We tell narratives. We like to connect those moments.  That guy on the porch with his young daughter with snow around is somehow connected to this guy with an adult daughter sitting in the desert. And it is not that our narratives are wrong, but that there is always some trouble with them.  One of the biggest binaries is probably people who tell decline narratives vs. people who tell progress narratives.  Did you get kicked out of Eden at some point in the past and have been tumbling down ever since?  Or are you the type to tell the story of advancing from victory unto victory each step getting better? The long arc of the universe bending toward justice.

The gospel this church year is Luke’s. And Luke’s gospel is really volume 1 with Acts being volume 2. Luke-Acts has a long history of being read as the progressive march of salvation history. From Jesus to the 12 to the 120 gathered at the ascension to the 3000 at Pentecost to the entire world at Paul takes the gospel to Rome. But there are always troubles with narratives, especially progress narratives.  Without revelation how do we know that the “progress” is really the work of God?  We know that Luke’s is, because it is revealed, but ours?  What about the lean years and troubles, do those times not count? What about people who get in the way, are they enemies to be thrown down?  Are you sure enough to do that?

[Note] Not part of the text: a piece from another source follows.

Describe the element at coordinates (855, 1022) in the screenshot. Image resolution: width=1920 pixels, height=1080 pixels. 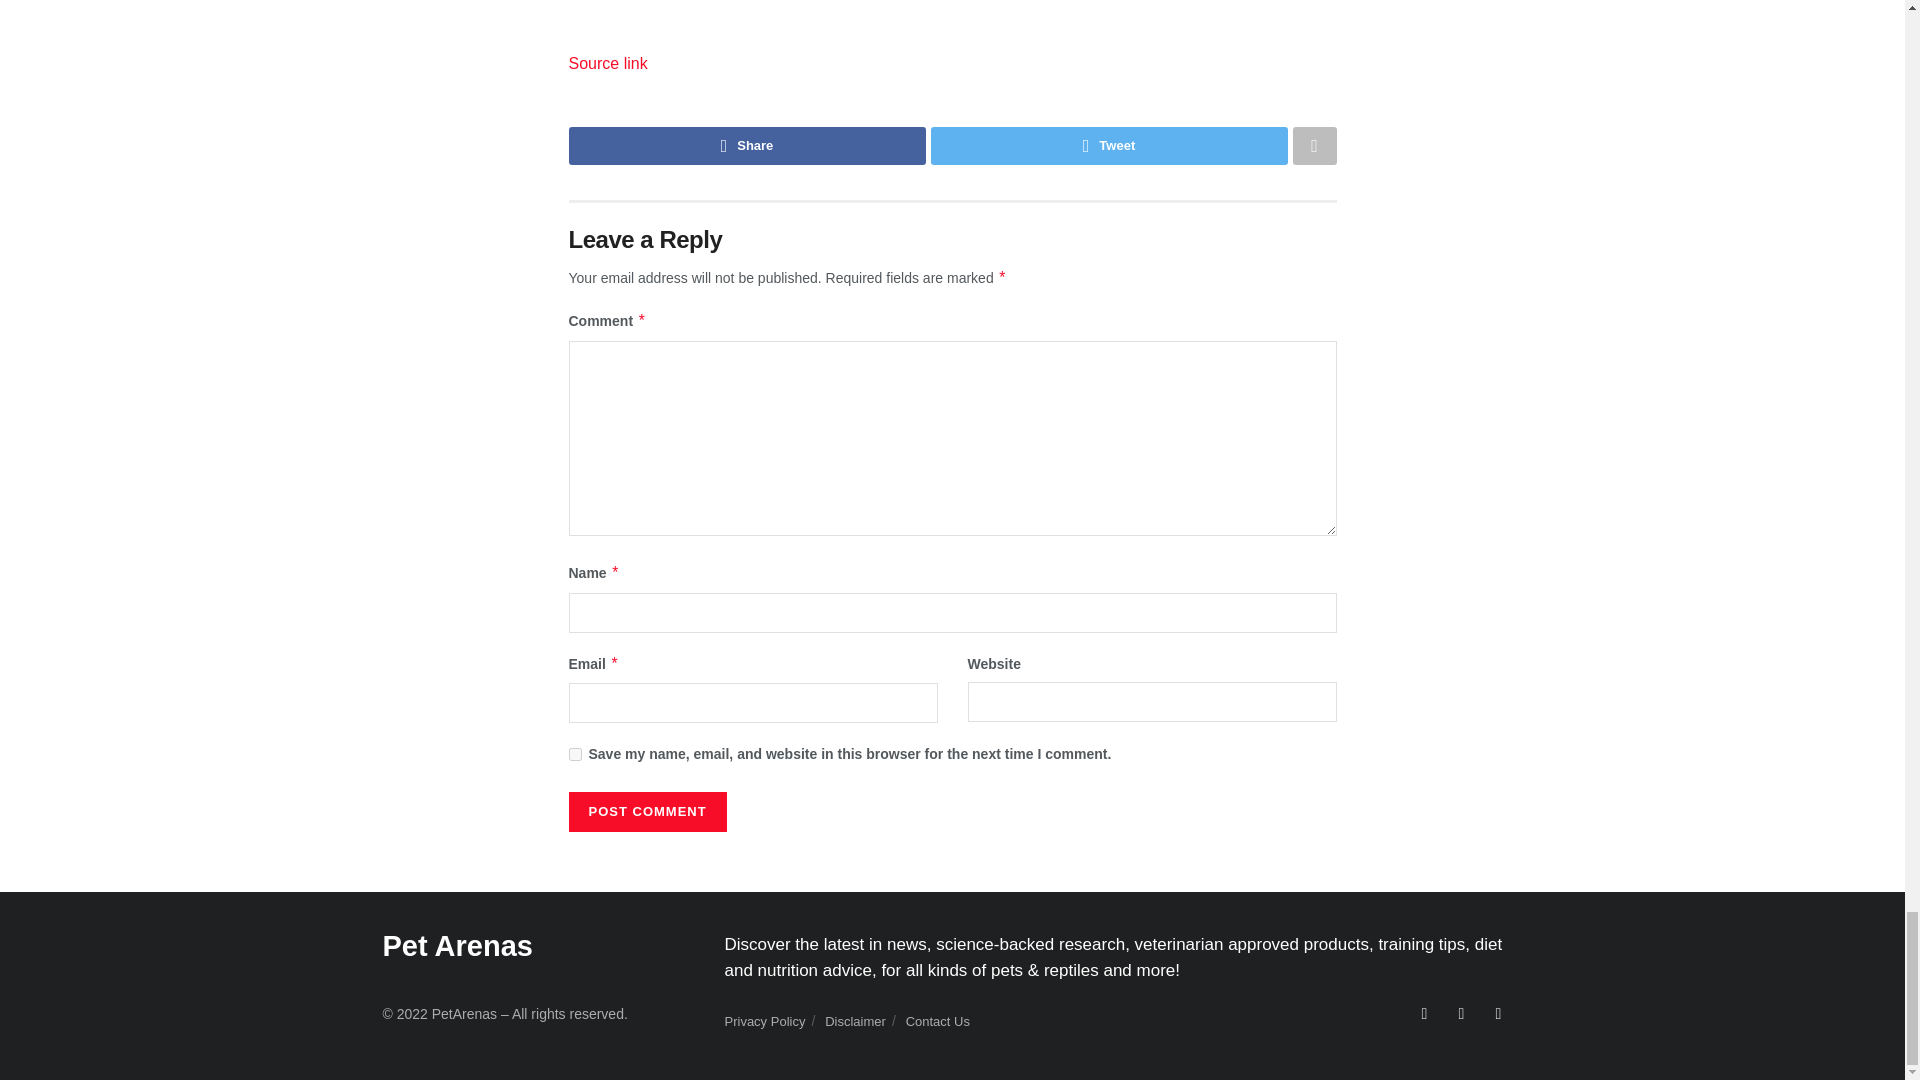
I see `Disclaimer` at that location.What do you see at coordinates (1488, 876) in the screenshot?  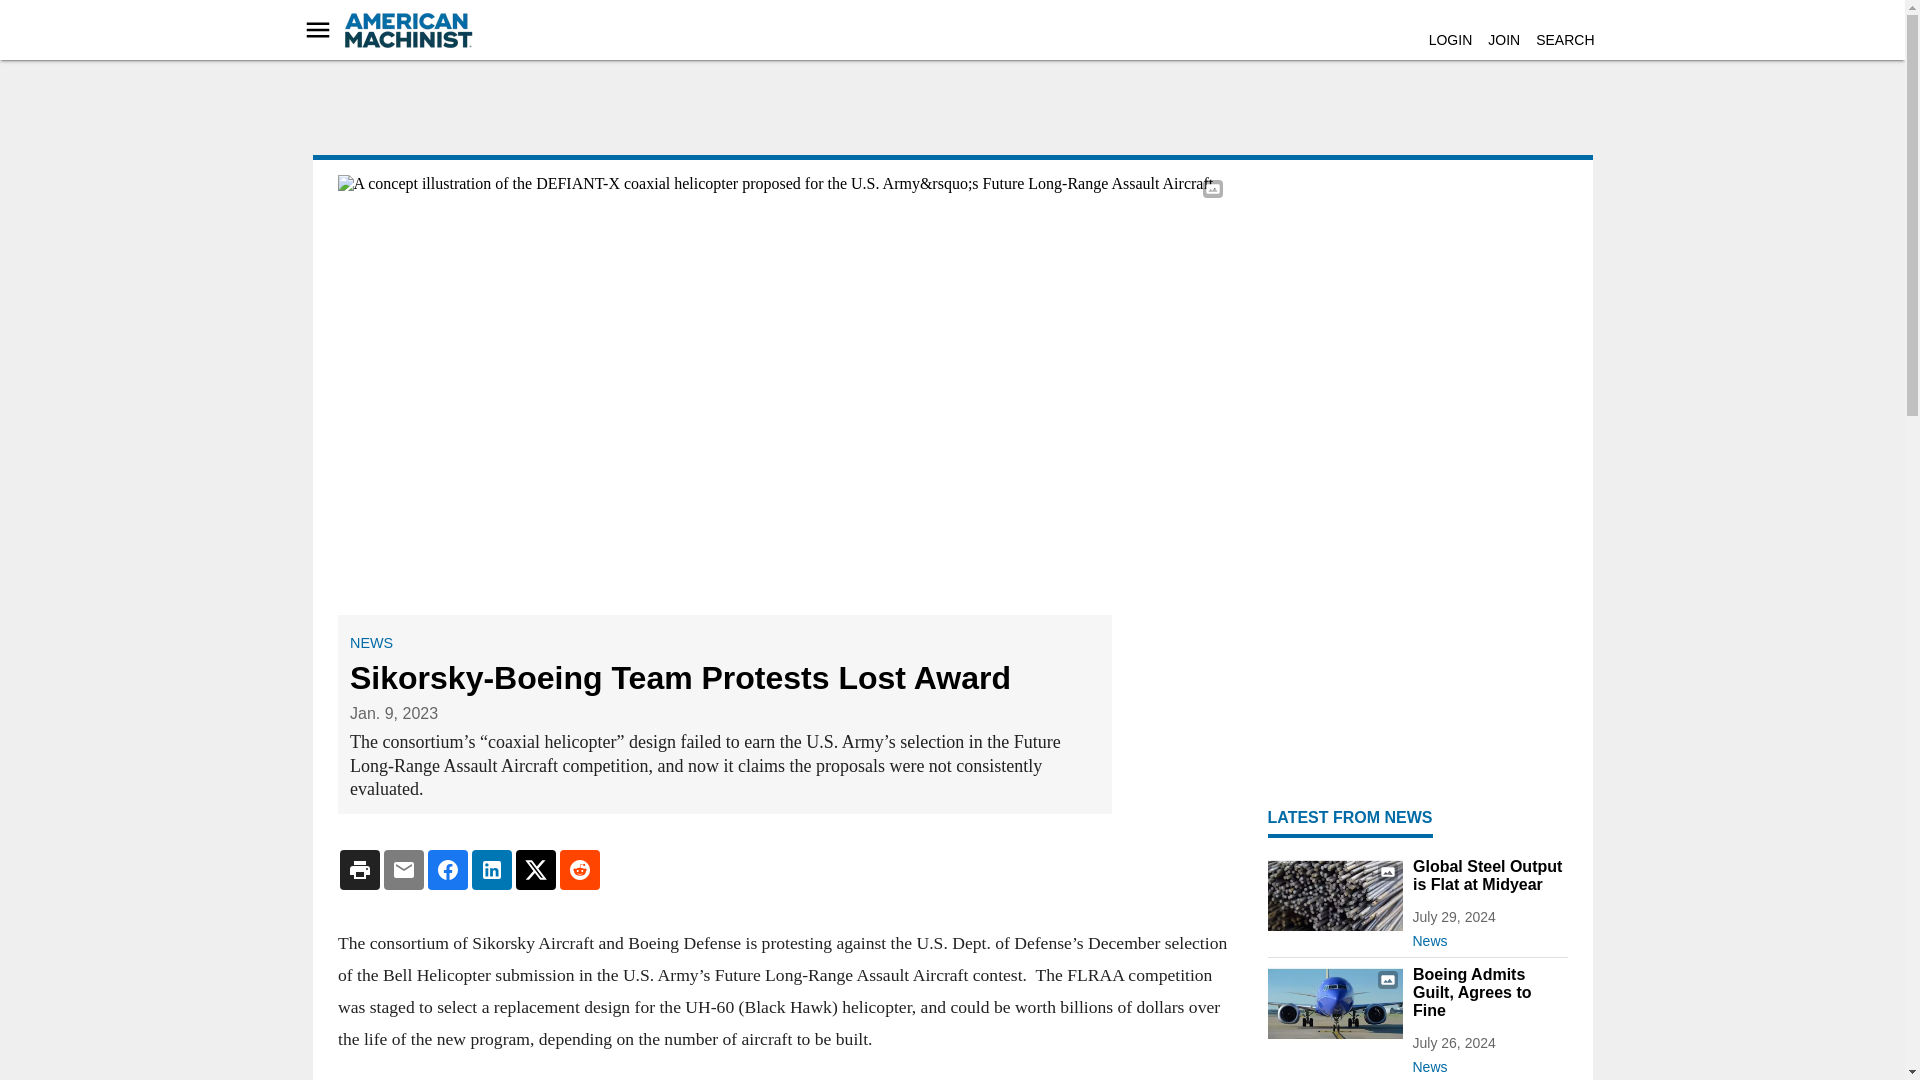 I see `Global Steel Output is Flat at Midyear` at bounding box center [1488, 876].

I’m not tossing away salvation history with its narrative and numbers.  The bible does tell a narrative of the people of God.  But the way we move through time, the way we think about time, does not always match up with the way God talks about time.  We live in tick-tock time and occasionally feel the golden hour. We live in time that is often one thing after another, but occasionally we are struck like the food critique in the Pixar film Ratatouille, old cantankerous and alone Anton taken back in a moment to his mother’s table and the best food he ever had. Or like Scrooge seeing his younger self as Old Fezziwig’s and the mistake of letting his love go. That appointed time, that golden hour, that time of apocalypse, of seeing.

The gospel works on appointed times. The Kingdom of Heaven draws near. It invades our mundane time and redeems it. It creates beachheads in space.  Times of refining.  Times of celebration. Times when you know like Jacob waking up from the ladder that “the LORD is here.”  “In the fifteenth year of the reign of Tiberius Caesar…(Luke 3:1)”. When this old world was tick-tock-ing along like is always does, “the word of GOD came to John the son of Zachariah in the wilderness…prepare the way of the LORD.” And that Kingdom breaks into our mundane time and space and claims it. Because once you’ve seen it, you know. The veil has been lifted. “And all flesh shall see the salvation of God.” Not in some narrative of salvation history.  But long after my skin has been destroyed – after I can no longer connect 30 year old me with whatever age me and the narratives I tell myself no longer make sense even to me – long after that, “yet in my flesh I shall see God (Job 19:26).”  The crooked shall become straight, and the rough places plain.